Am Freitag begegnete Pjotr Pawlowitsch Sergun auf dem Nachhauseweg erneut dem grauhaarigen Mann mit den funkelnden dunklen Augen und übergab ihm die Diskette mit dem sechzigseitigen Text der Studie. Dieses Mal hatte der Fremde eine große Tasche bei sich, der er einen Laptop entnahm. Er stellte ihn an und schob die Diskette hinein. Sergun hatte genau das mitgebracht, was man von ihm verlangt hatte. Rifinius hatte nicht daran gezweifelt, aber für alle Fälle musste er die Diskette überprüfen.
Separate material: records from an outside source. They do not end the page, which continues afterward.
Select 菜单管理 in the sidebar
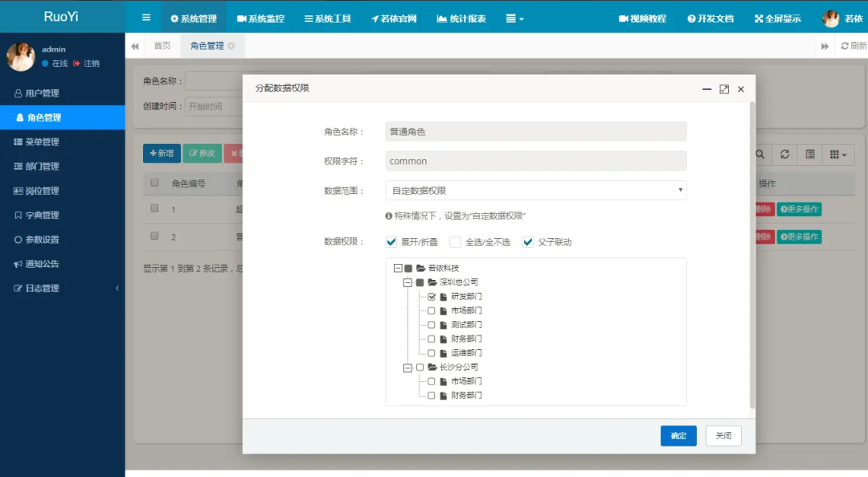Viewport: 868px width, 477px height. 43,142
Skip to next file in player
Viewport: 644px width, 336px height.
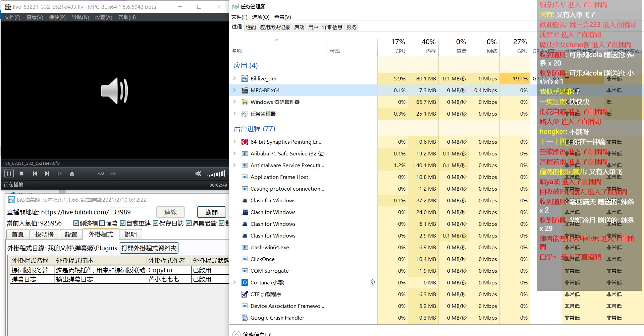point(47,174)
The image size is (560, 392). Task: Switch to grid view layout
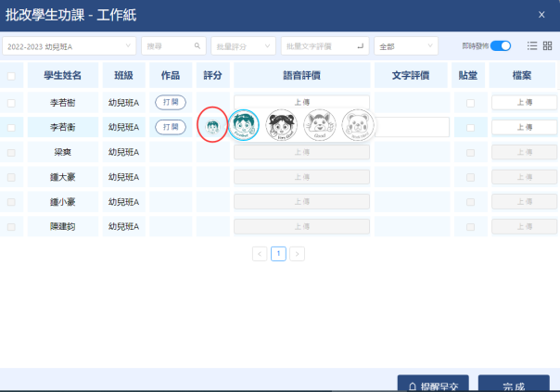point(547,45)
Womöglich hatte sie irgendeinen raffinierten Schreibschutz und konnte nicht geöffnet werden. Oder Sergun hatte aus Versehen eine falsche Diskette eingesteckt. Alles war möglich . . . Sobald er Sergun aus der Trance herausgeführt hatte, würde es zu spät sein. Doch alles erwies sich als vollkommen in Ordnung.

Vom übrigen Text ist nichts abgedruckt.